Has this economics idea vanished again? Or is there still interest?
I'd just like to mention that the World of Civilization SDK will contain the most important building blocks for the economics system sketched out here in the more or less distant future.
First: Restricted resources, allowing to specify capacities for bonus resources (production per turn and overall capacity for limited boni like metals or oil).
Second: A resource conversion function, which will allow to transform basic bonus resources into more refined types (iron ore -> steel) via buildings in cities.
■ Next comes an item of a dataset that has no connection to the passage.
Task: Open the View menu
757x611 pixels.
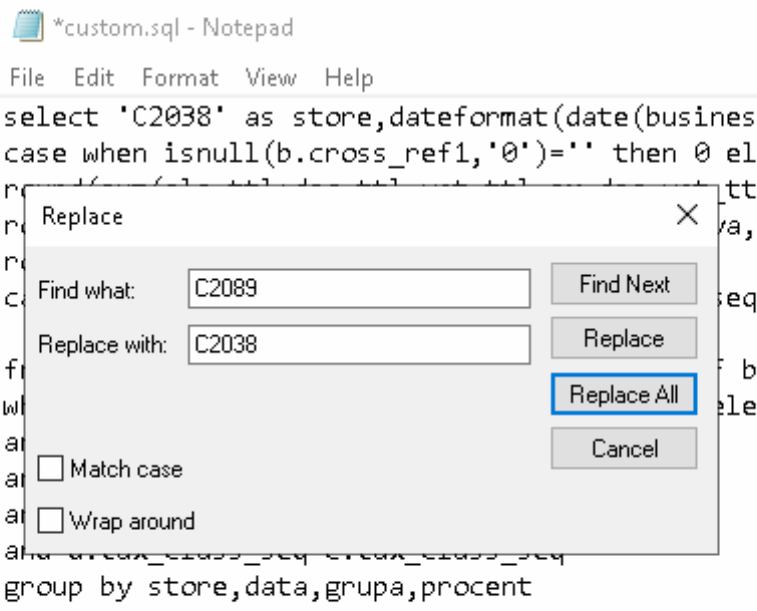Action: 271,77
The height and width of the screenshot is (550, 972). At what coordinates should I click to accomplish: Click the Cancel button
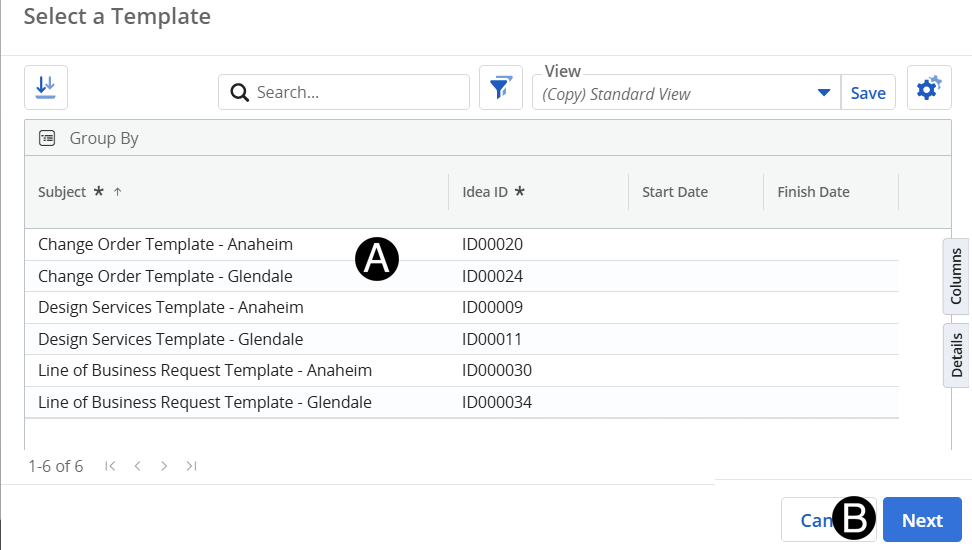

Third: A more generic trade goods system (also using capacities), allowing to trade resources with other civs, and/or requiring them as input for city maintenance.
If anyone with programming/art/XML skills is willing to help, or as soon as the first working prototype will come up, to test, you're more than welcome to join!
lumpthing Aug 15, 2008, 03:32 AM I'm still interested of course, but I'm only interested in something that abolishes the immovable generic food/trade/production points of Civ and completely replaces them with movable resources and products like in Colonization.
mrjepson Aug 18, 2008, 07:32 PM http://en.wikipedia.org/wiki/Patrician_3One thing that struck me as I read through this thread was that several of you should check out Patrician 3 (http://en.wikipedia.org/wiki/Patrician_3).
It has a very complex economy that uses buildings and citizens to generate goods but the citizens that work for you also buy your goods. It has shipping between ports and as you empire grows your own decisions determine if the world ecomony grows like crazy or spirals out of control.